Итак, ласточка (или другие животные, упоминаемые в этих заклинаниях) не есть обычные обитатели зоосада, но тотемные символы божеств и их силы. Увидеть здесь вместо надежды на облечение высшей божественной мощью воплощение души в низшее и немощное животное тело — означает навязать мистическому тексту откровенно профанное содержание.
Геродот (грек, а не египтянин) ошибся, истолковав египетские представления в духе популярной греческой философии. Стремление «Книги мертвых» представить душу в других обликах надо было понимать не на языке отвлеченного теоретизирования, а на языке конкретного религиозно-практического магизма: упомянутые животные «в плане тотемизма мыслились египтянами как могучие божества, способные устоять перед опасностями загробного мира. Превращение в них было для души средством оградить себя от этих опасностей, то есть обеспечить себе бессмертие. Желание умершего превратиться в то или иное божественное животное диктовалось исключительно стремлением обеспечить себе вечную жизнь в потустороннем мире — безотносительно к мыслившейся греческими философами «очистительной» процедуре» [10]. Ошибка Геродота оказалась живуча (и по своим мотивам она была усвоена и теософами [11]) но от этого она не перестала быть просто ошибкой. Впрочем, при современном уровне египтологических познаний ее воспроизведение обличает либо невежество человека в области истории религии, либо готовность действовать подлогами.
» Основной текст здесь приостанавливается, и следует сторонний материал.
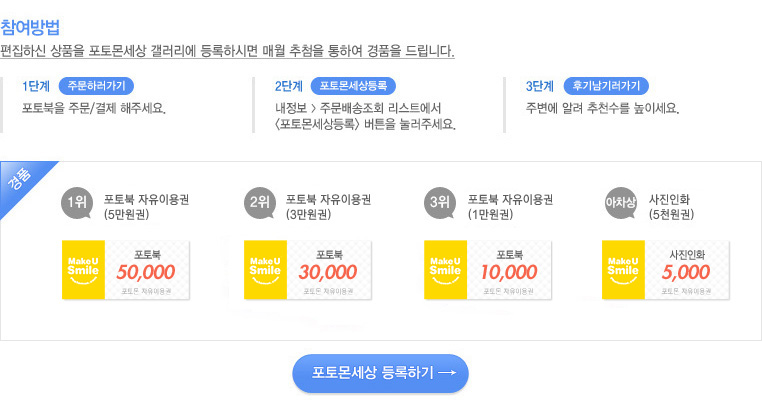
Task: Click the 1단계 step label
Action: pyautogui.click(x=36, y=87)
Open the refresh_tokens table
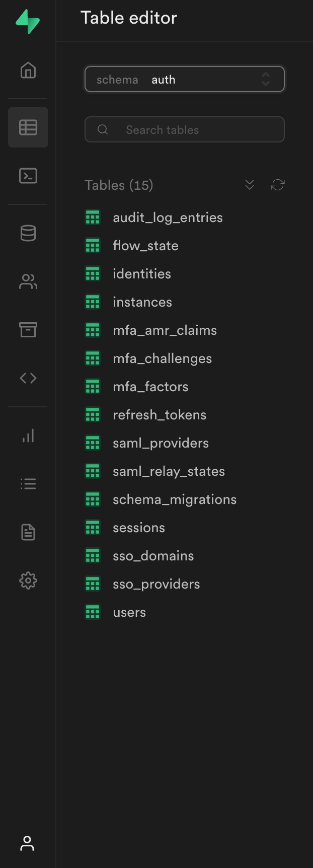Viewport: 313px width, 868px height. point(159,415)

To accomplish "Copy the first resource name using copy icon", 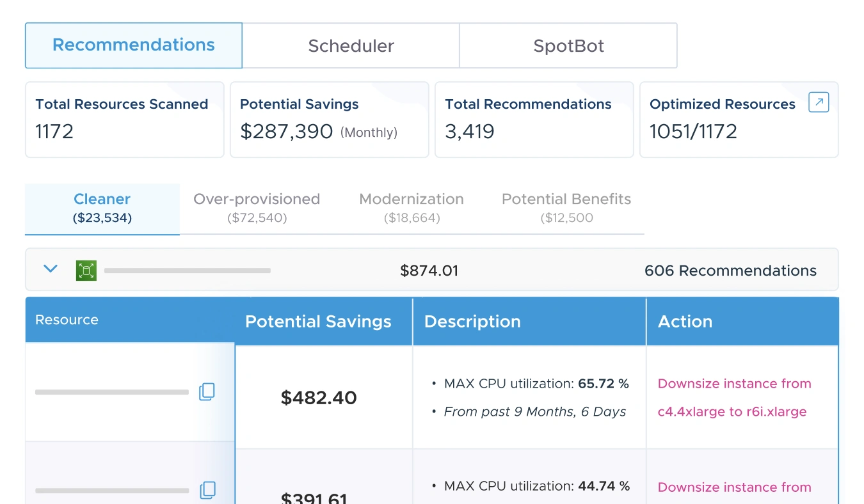I will click(207, 392).
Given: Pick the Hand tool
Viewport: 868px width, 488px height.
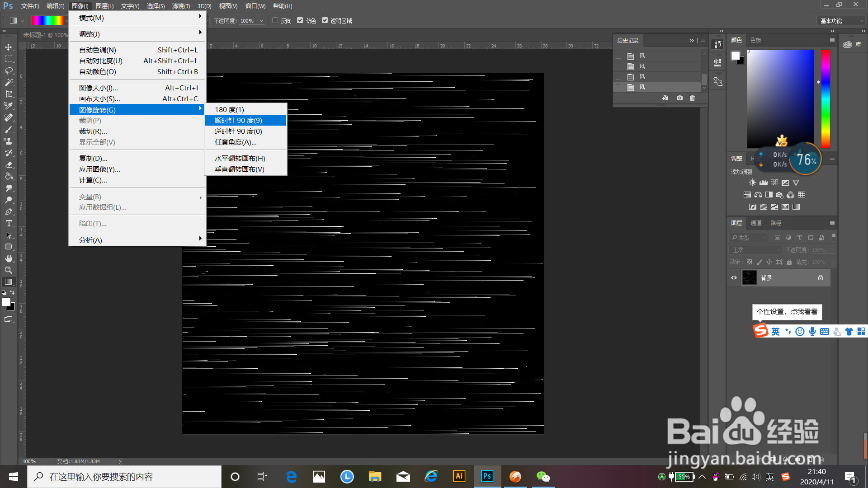Looking at the screenshot, I should click(9, 258).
Герметическая литература совсем не так архаична, как хотелось бы теософам. Блаватская, склоняясь к мнению о Гермесе Трисмегисте как «допотомном» маге [12], полагает, что герметизм и индуизм являются религиозными философиями, во-первых, тождественными, во-вторых, древнейшими [13]. Уже из того, что индуизм, якобы тождественный герметизму, провозглашается «древнейшей» философией (несмотря на то, что индуизм пришел на смену брахманизму), видно, что оценке, которую Блаватская дает древности герметизма, доверять не стоит [14].
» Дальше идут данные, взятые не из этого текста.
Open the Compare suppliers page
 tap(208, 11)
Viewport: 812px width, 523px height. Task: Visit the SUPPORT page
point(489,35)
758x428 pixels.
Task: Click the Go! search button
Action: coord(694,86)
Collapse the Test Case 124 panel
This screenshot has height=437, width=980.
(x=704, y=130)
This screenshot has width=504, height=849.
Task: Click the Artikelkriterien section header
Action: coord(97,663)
В исторической науке еще в 1614 г. в лондонском издании книги швейцарского филолога Исаака де Казобона «Prolegomena in Annales» было выяснено, что герметическая литература появляется на рубеже эр, в эллинистический период истории Египта [15] (а «библия» алхимиков и теософов — «Изумрудная скрижаль» вообще лишь в средневековый период). Герметизм представляет собой страницу не столько в египетской религии, сколько в греческой литературе (Ф. Зелинский представляет герметизм как «образчик той греко-египто-еврейской смеси, которой пробавлялось суеверие эллинистической эпохи») [16].